Disambiguation-Centric Finetuning Makes Enterprise Tool-Calling LLMs More Realistic and Less Risky¶
Conference: ACL 2026 Findings
arXiv: 2507.03336
Code: HuggingFace
Area: Dialogue Systems / LLM Agent
Keywords: Tool-calling, Disambiguation, Multi-turn Dialogue, Enterprise API, Finetuning
TL;DR¶
The DiaFORGE framework is proposed, featuring a disambiguation-centric synthetic data generation pipeline, reasoning-chain finetuning, and a dynamic evaluation system. This allows open-source LLMs to achieve a tool-calling success rate 27 percentage points higher than GPT-4o and 49 percentage points higher than Claude-3.5-Sonnet when facing near-duplicate enterprise APIs.
Background & Motivation¶
Background: LLMs are evolving from dialogue assistants into operational agents capable of calling APIs. Enterprise environments manage thousands of APIs, many of which are slight variants of core functions (e.g., different versions for customer support, finance, or supply chain).

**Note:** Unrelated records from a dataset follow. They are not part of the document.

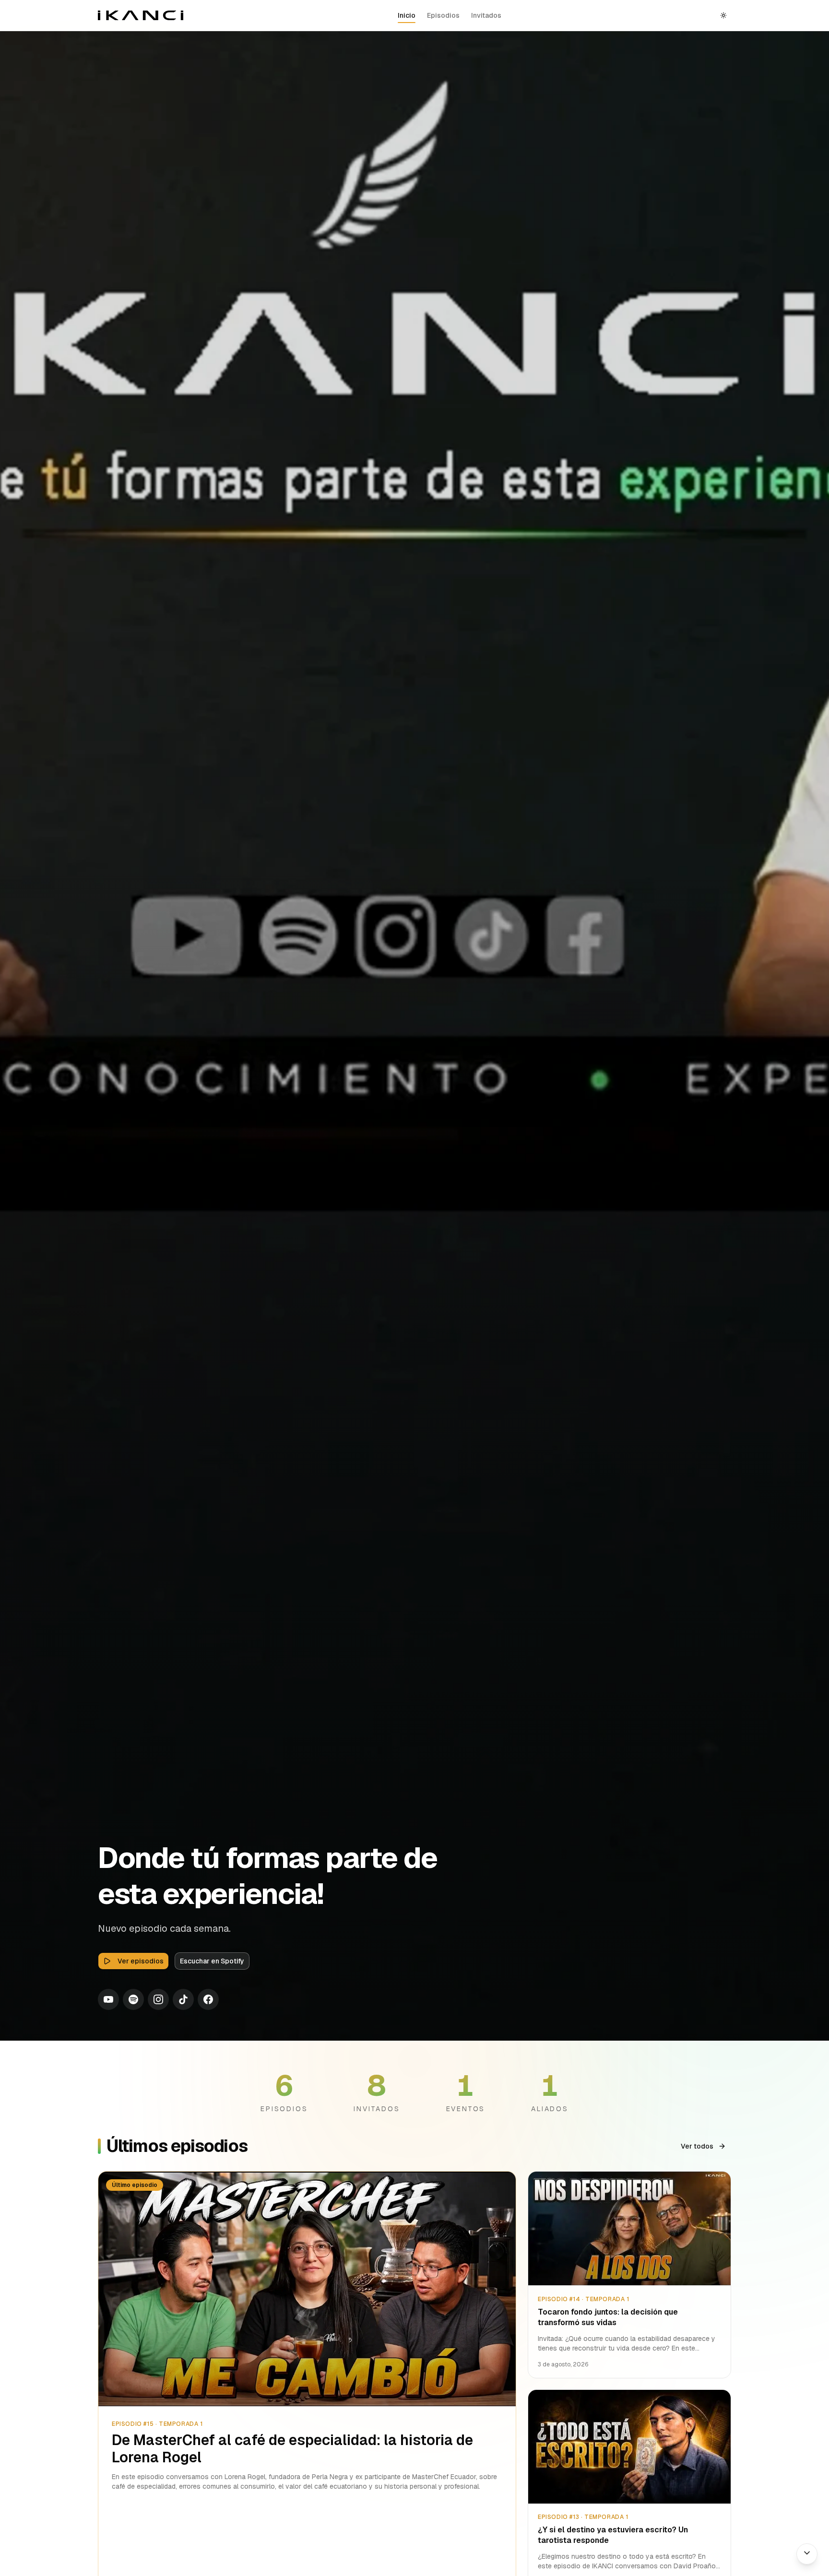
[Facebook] (208, 1999)
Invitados (486, 15)
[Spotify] (133, 1999)
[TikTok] (183, 1999)
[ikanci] (140, 15)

Limitations of Prior Work: In reality, approximately 35-38% of queries retrieve highly similar distractor APIs, 71% of APIs have mandatory parameters, and 76-81% of calls miss at least one required field. However, existing tool-calling benchmarks (BFCL, ToolBench, API-Bank) use static evaluations with pre-written user scripts, failing to expose the "incomplete request + near-duplicate tool" cascade failure mode.
Key Challenge: Enterprise tool-calling requires two tightly intertwined capabilities—multi-turn dialogue to complete missing parameters and fine-grained disambiguation over a dense, overlapping API surface—yet existing training data and evaluation methods ignore this.

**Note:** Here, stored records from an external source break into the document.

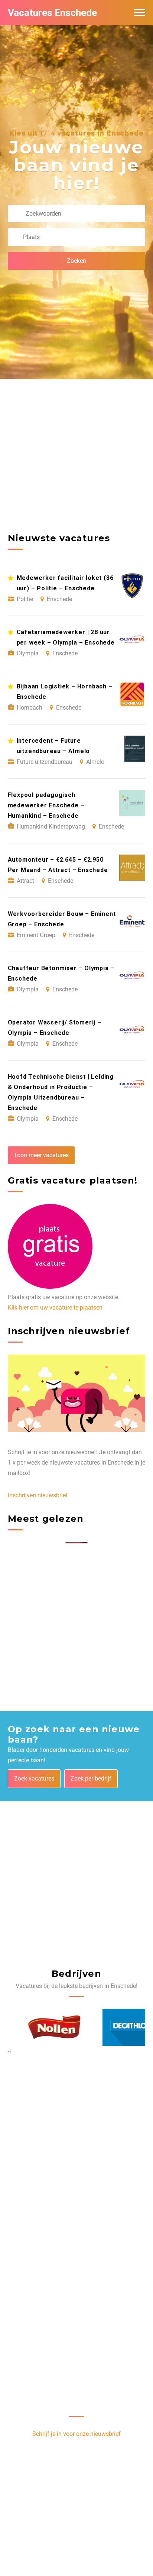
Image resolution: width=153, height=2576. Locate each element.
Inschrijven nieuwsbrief (38, 1495)
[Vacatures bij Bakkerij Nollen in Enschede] (37, 2027)
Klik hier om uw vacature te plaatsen (55, 1307)
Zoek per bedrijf (91, 1778)
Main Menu (139, 12)
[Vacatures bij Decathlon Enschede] (115, 2027)
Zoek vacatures (34, 1778)
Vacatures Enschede (52, 12)
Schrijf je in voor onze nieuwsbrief (76, 2433)
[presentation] (9, 2051)
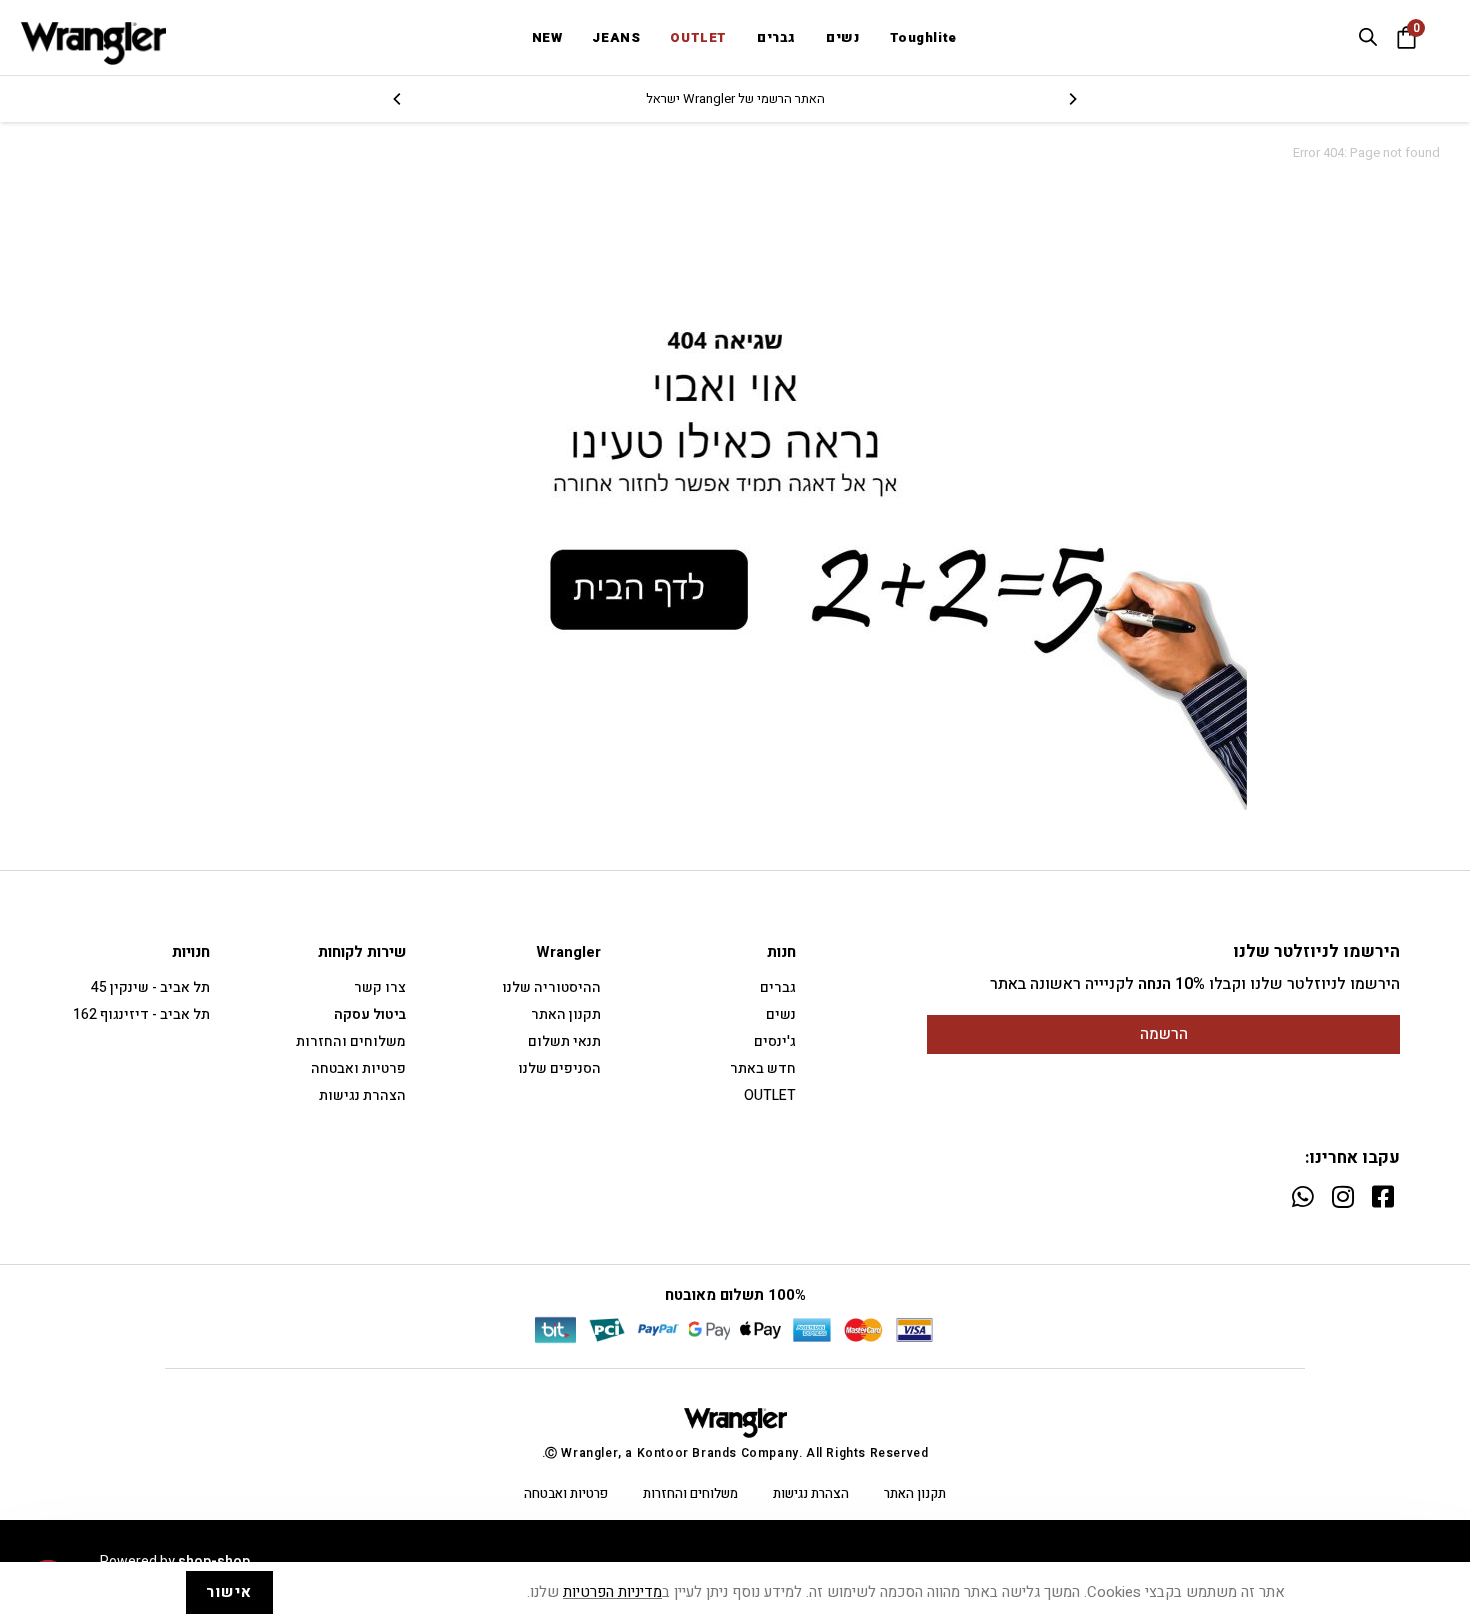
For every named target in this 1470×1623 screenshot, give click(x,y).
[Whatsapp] (1302, 1196)
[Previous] (1072, 99)
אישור (229, 1592)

Goal: (1) Construct disambiguation-centric training data, (2) finetune open-source models to learn proactive questioning and precise tool selection, and (3) design a dynamic evaluation framework to measure end-to-end goal completion rates.
Key Insight: Authors from SAP Labs utilized real-world enterprise API production telemetry data to identify that disambiguation is the core bottleneck in tool-calling.
Core Idea: Use a "bottom-up" multi-agent data engine to synthesize disambiguation-centric dialogues—providing the assistant with sets of near-duplicate tools and intentionally hiding key information to force the assistant to learn to disambiguate before calling.
Method¶
Overall Architecture¶
DiaFORGE addresses the "incomplete request + near-duplicate tool" cascade failure in enterprise settings. The input is a tool catalog \(\mathcal{T}\) consisting of approximately 5,000 production-grade API specifications, and the output is a finetuned model that learns to disambiguate before calling. The pipeline consists of three stages: the UTC-Gen data engine synthesizes disambiguation-centric dialogues from the bottom up; supervised finetuning with reasoning chains injects this capability into open-source models; and finally, a dual-track static and dynamic evaluation verifies end-to-end goal completion in real dialogue loops.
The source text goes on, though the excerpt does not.